Donald Trump a révoqué les trois commissaires de la Commission électorale fédérale (FEC), une agence indépendante chargée de faire respecter les lois sur le financement des campagnes électorales. Cette décision, annoncée jeudi 10 juillet, intervient à six mois des élections de mi-mandat de novembre 2026.
Une décision sans précédent
Selon un décret présidentiel publié par la Maison-Blanche, les trois commissaires, dont la présidente démocrate Shana Broussard, ont été démis de leurs fonctions avec effet immédiat. Leur mandat, qui devait expirer en 2027 pour certains, a été interrompu sans motif officiel détaillé. « Le président a le pouvoir de révoquer les commissaires de la FEC, mais cela n'a jamais été fait depuis la création de l'agence en 1975 », a déclaré un expert juridique cité par le New York Times.

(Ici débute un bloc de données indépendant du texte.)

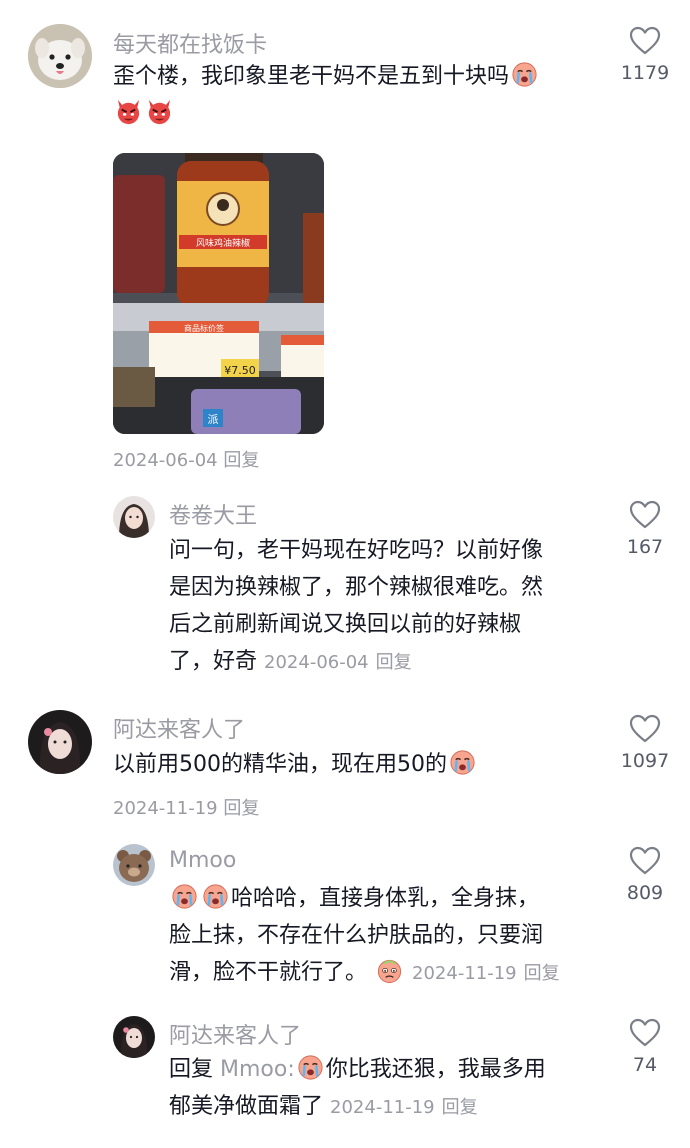 The height and width of the screenshot is (1148, 690). Describe the element at coordinates (645, 893) in the screenshot. I see `like-count: 809` at that location.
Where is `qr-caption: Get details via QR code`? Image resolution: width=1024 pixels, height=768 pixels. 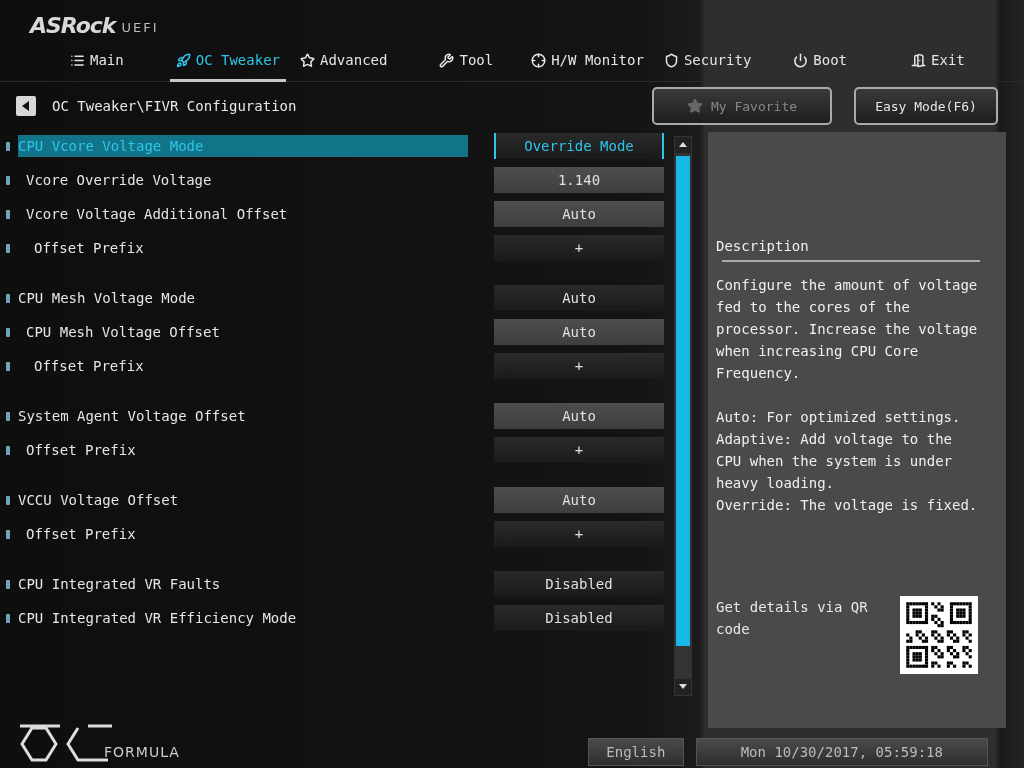 qr-caption: Get details via QR code is located at coordinates (792, 618).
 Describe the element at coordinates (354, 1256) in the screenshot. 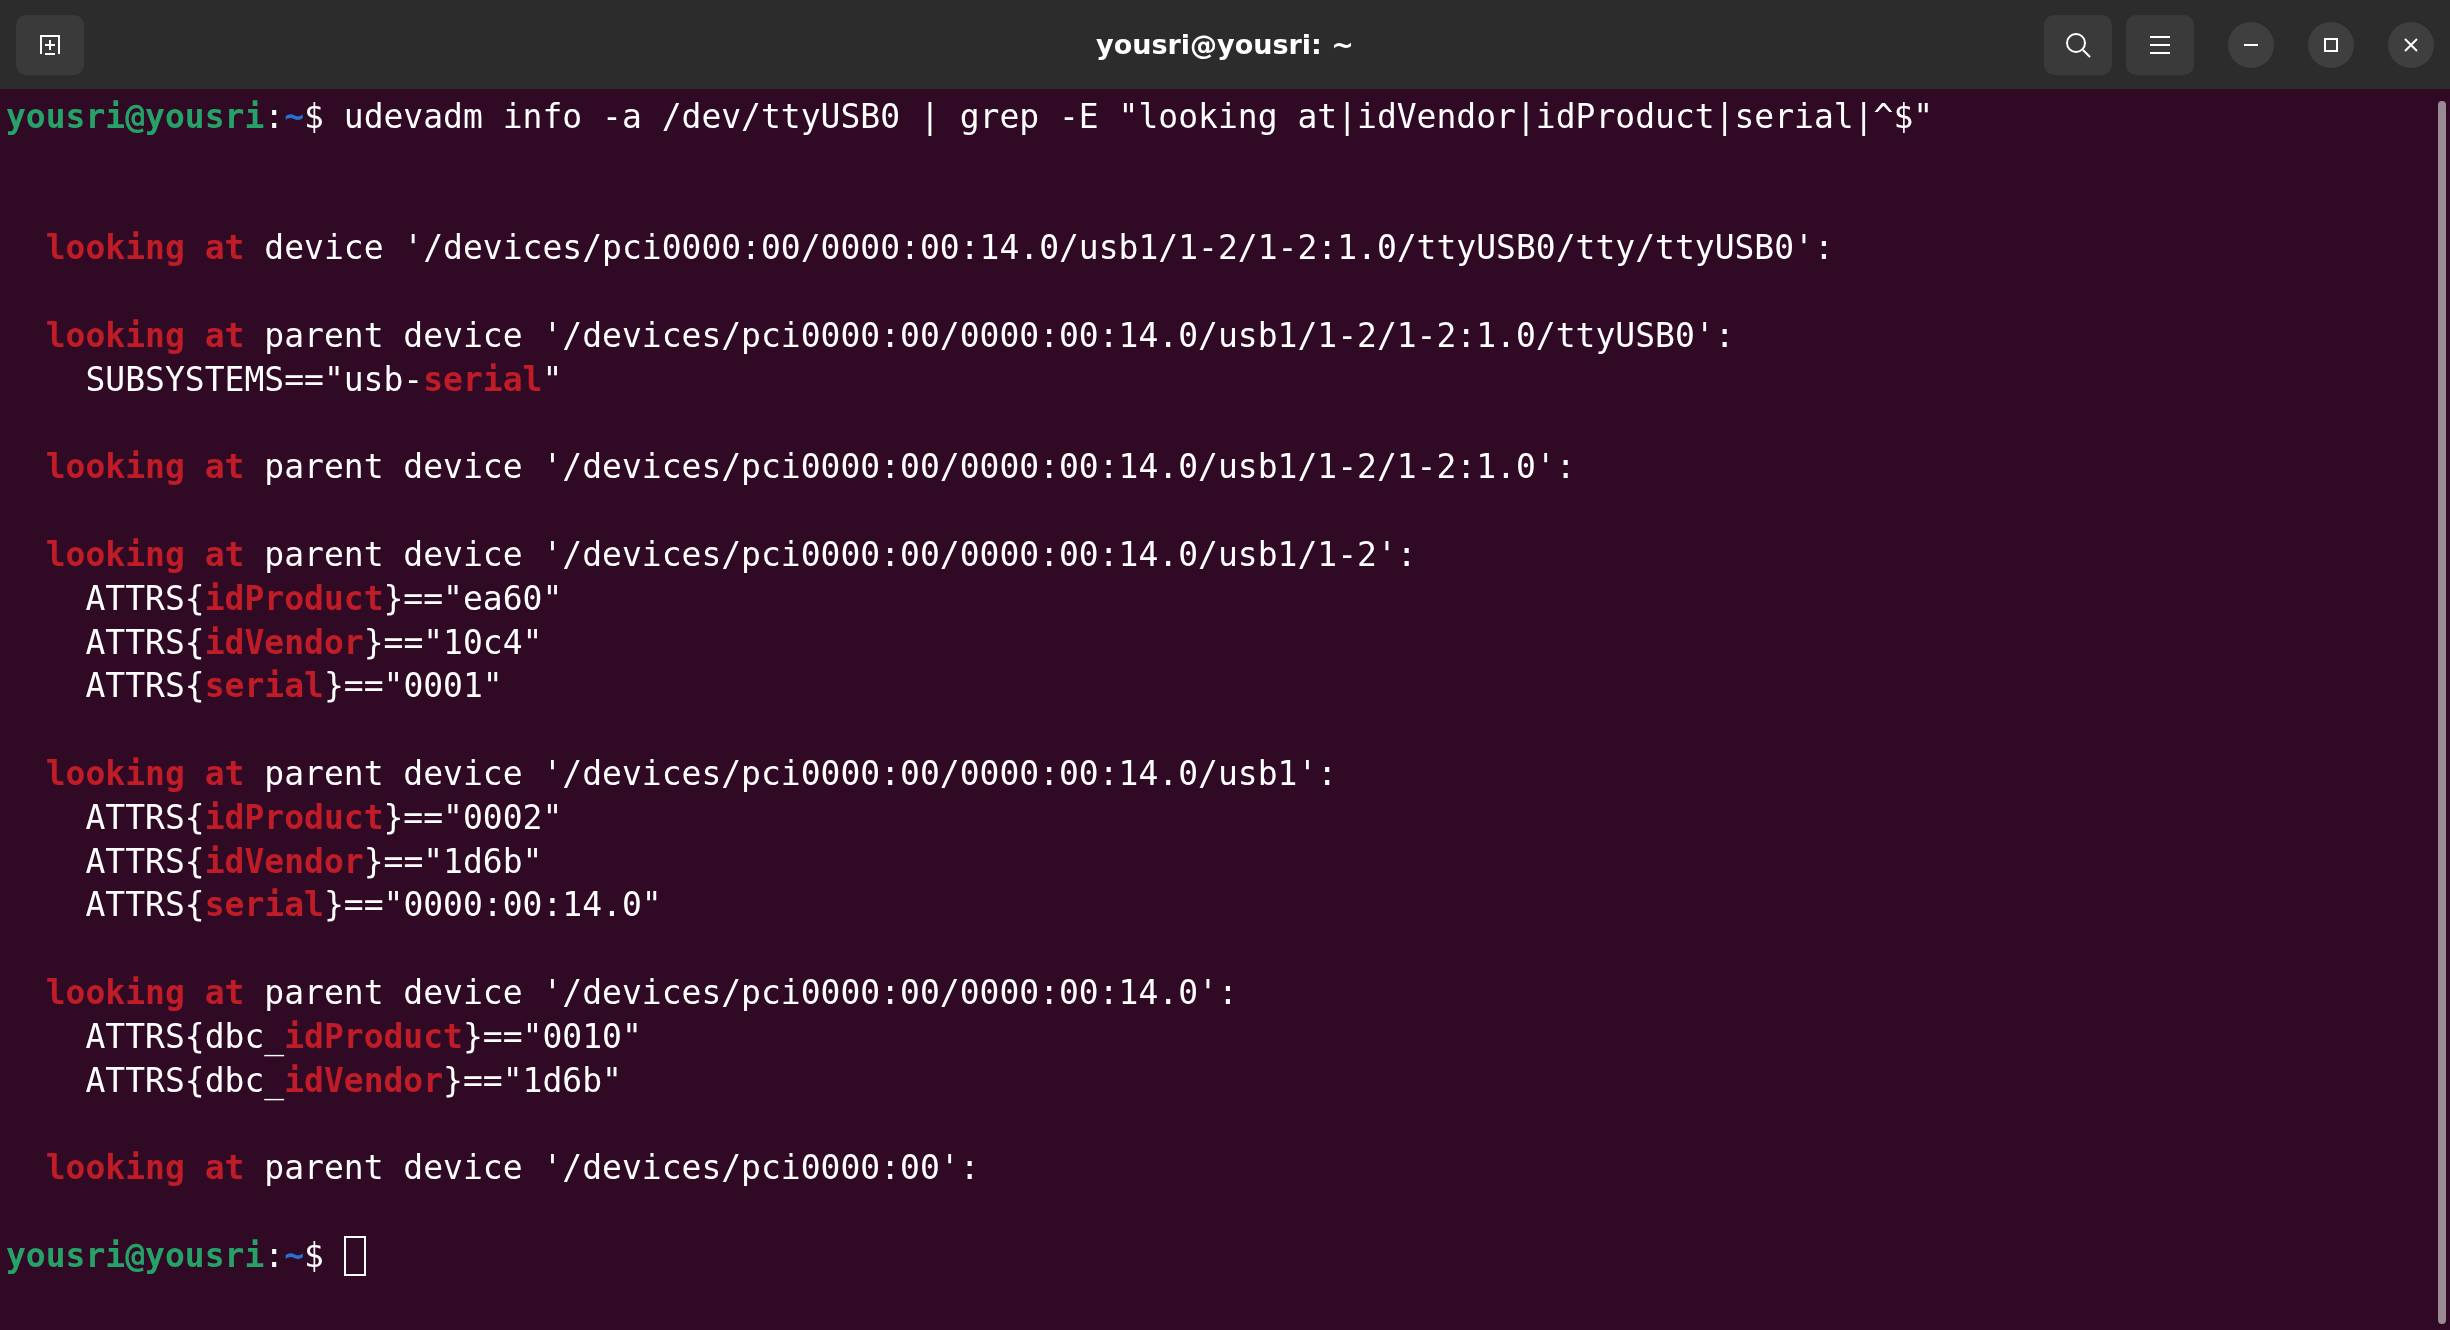

I see `text-cursor` at that location.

La FEC est composée de six commissaires, dont trois démocrates et trois républicains, nommés par le président et confirmés par le Sénat. En limogeant trois commissaires, Trump réduit l'agence à trois membres, ce qui pourrait paralyser ses décisions, car un quorum de quatre membres est nécessaire pour voter des sanctions ou des amendes.
Réactions politiques
Les démocrates ont immédiatement condamné cette décision. « C'est une attaque flagrante contre l'intégrité de nos élections. Trump veut affaiblir la FEC pour permettre des financements de campagne opaques », a tweeté la chef de la minorité au Sénat, Chuck Schumer. De son côté, la Maison-Blanche a justifié la mesure en affirmant que la FEC « n'a pas rempli son mandat de manière efficace ».
Le Parti républicain, majoritaire au Congrès, n'a pas officiellement commenté, mais plusieurs élus proches de Trump ont salué la décision, estimant que l'agence était « trop bureaucratique ».

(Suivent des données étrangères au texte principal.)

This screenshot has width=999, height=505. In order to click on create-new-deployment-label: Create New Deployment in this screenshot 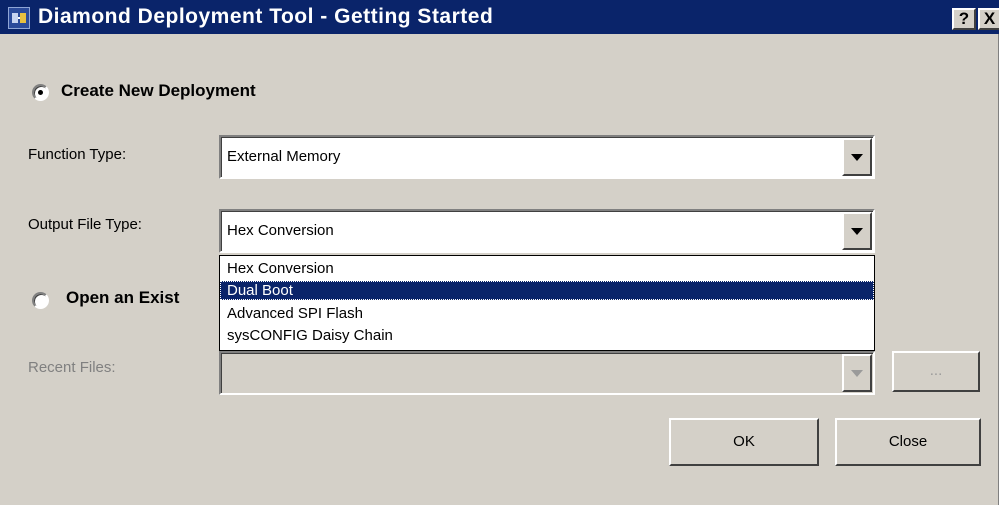, I will do `click(158, 91)`.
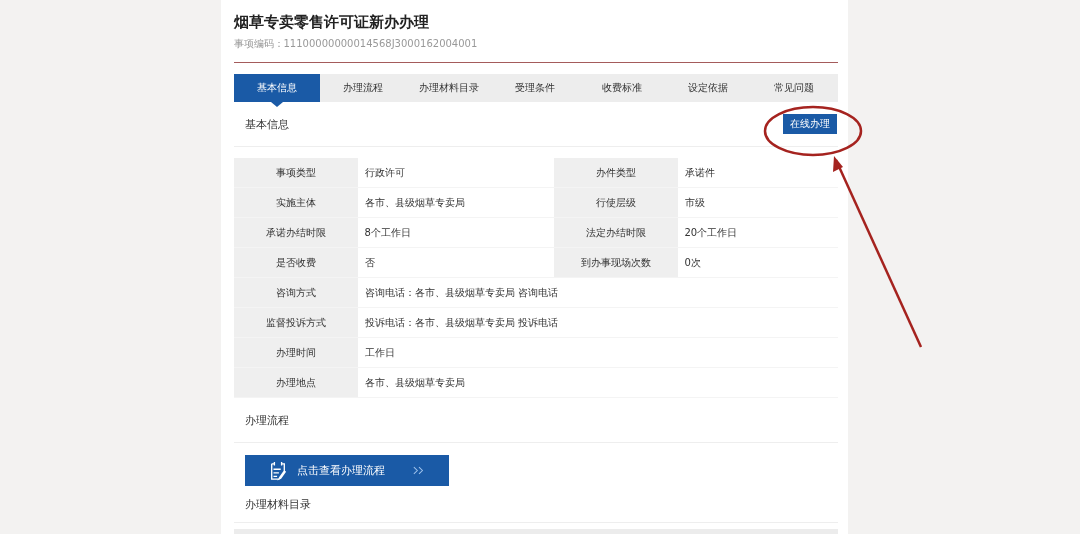 The image size is (1080, 534). I want to click on table-cell: 承诺办结时限, so click(296, 233).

Impact sur les élections de mi-mandat
Les élections de mi-mandat de novembre 2026 verront le renouvellement de l'ensemble de la Chambre des représentants et d'un tiers du Sénat. Sans une FEC pleinement opérationnelle, les règles sur le financement des campagnes pourraient être moins strictement appliquées. Selon un rapport du Brennan Center for Justice, les dépenses de campagne pourraient atteindre 7 milliards de dollars, un record.

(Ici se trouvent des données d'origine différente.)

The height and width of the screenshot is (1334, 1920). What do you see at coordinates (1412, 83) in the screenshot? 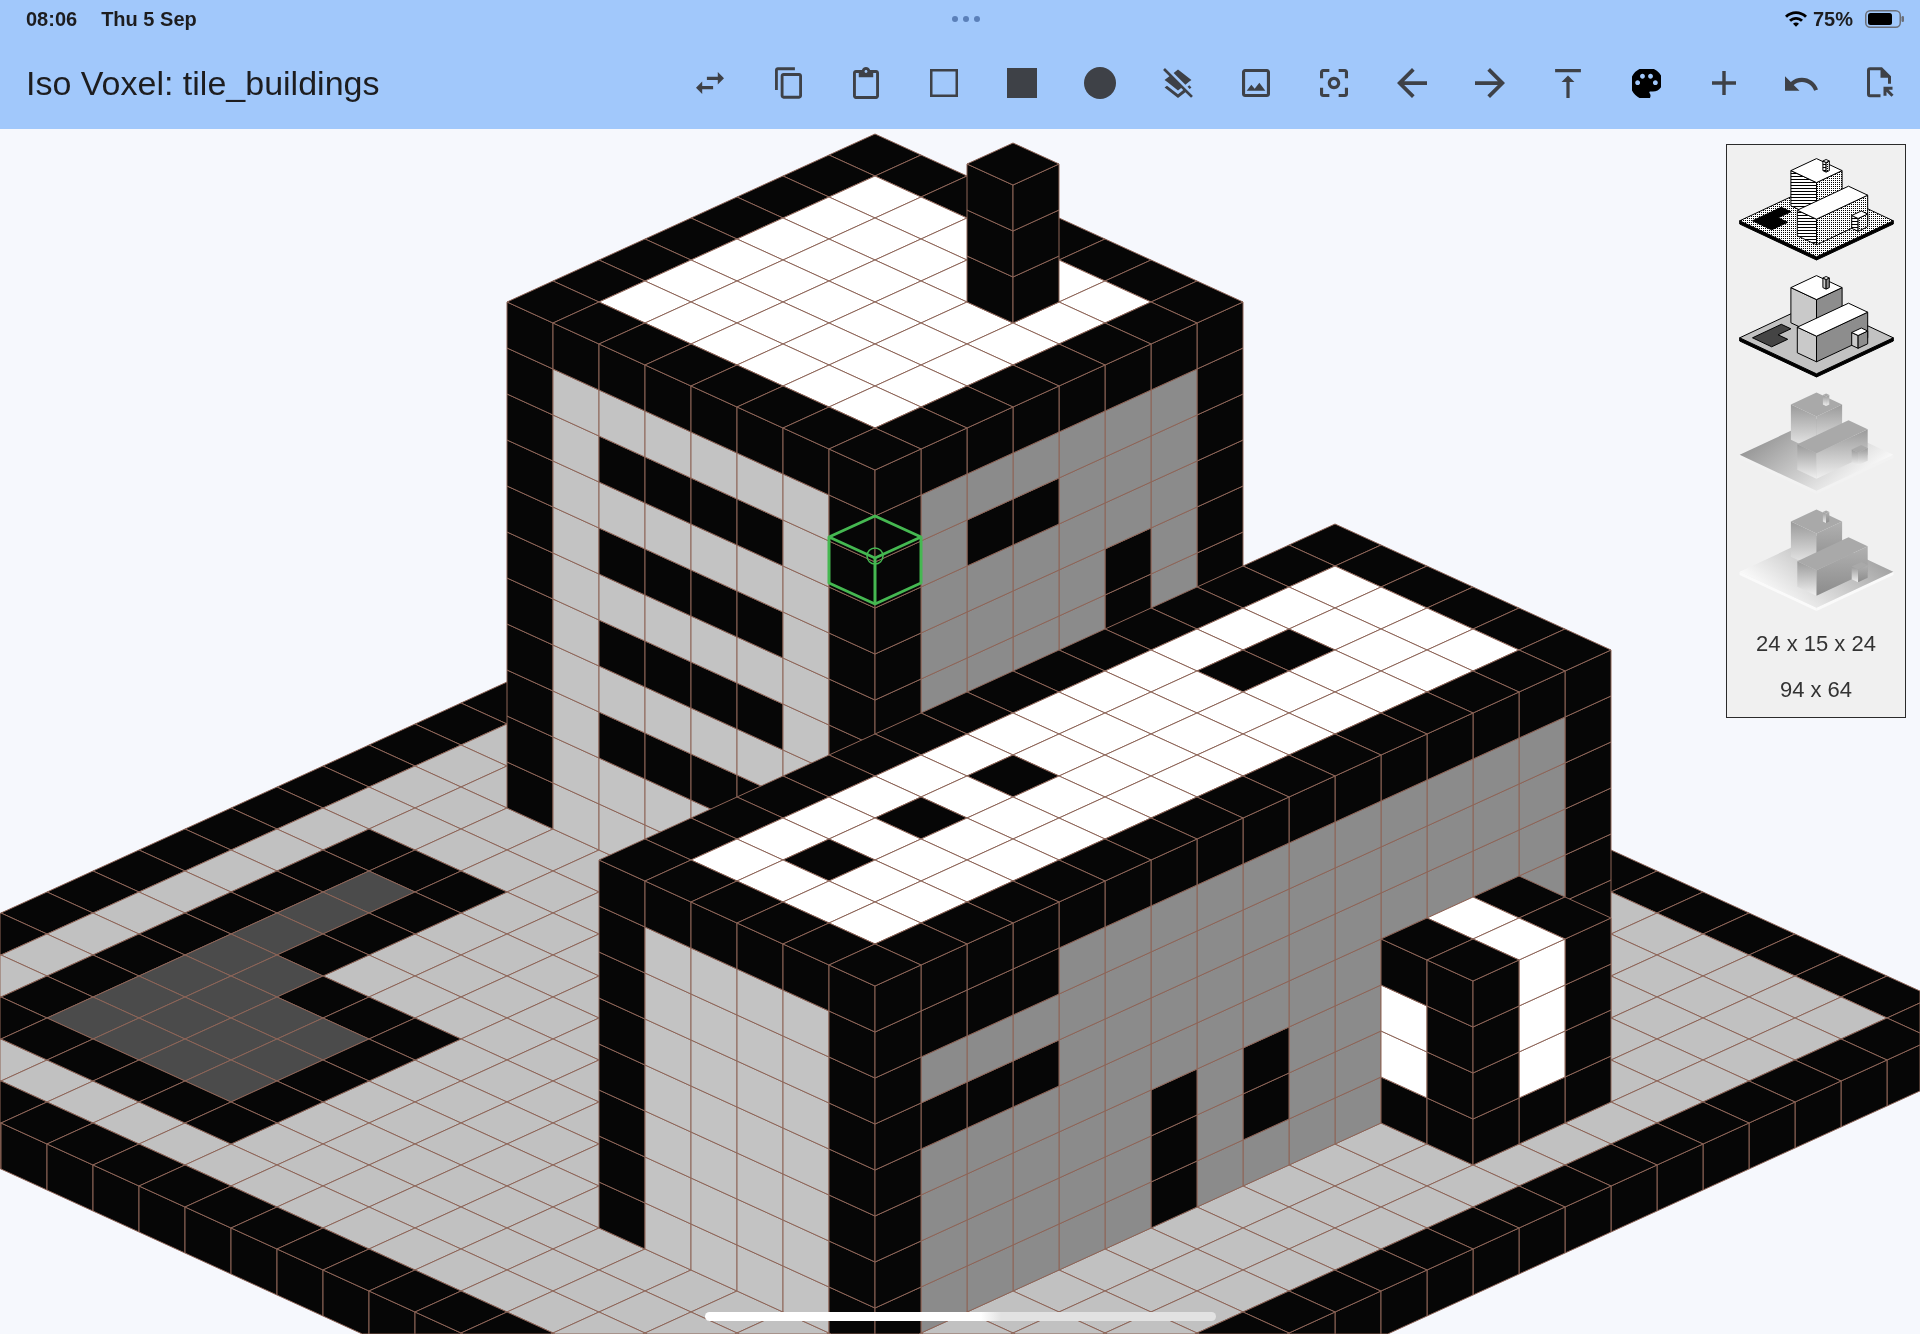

Des experts redoutent une augmentation des dépenses non déclarées et des super PACs. « La FEC est déjà affaiblie par des blocages partisans. Sans quorum, elle deviendra totalement inefficace », a prévenu un professeur de droit électoral.
Précédents et légalité
La révocation des commissaires de la FEC est sans précédent. La loi fédérale prévoit que les commissaires ne peuvent être révoqués que pour « inefficacité, négligence ou mauvaise conduite ». Les démocrates ont annoncé qu'ils contesteraient la décision en justice. « Nous allons déposer une plainte dès lundi », a déclaré un avocat de l'ACLU.
La Cour suprême, à majorité conservatrice, pourrait être amenée à se prononcer. En 2020, elle avait jugé que le président pouvait révoquer le directeur du Bureau de protection financière des consommateurs sans motif, mais le statut de la FEC est différent.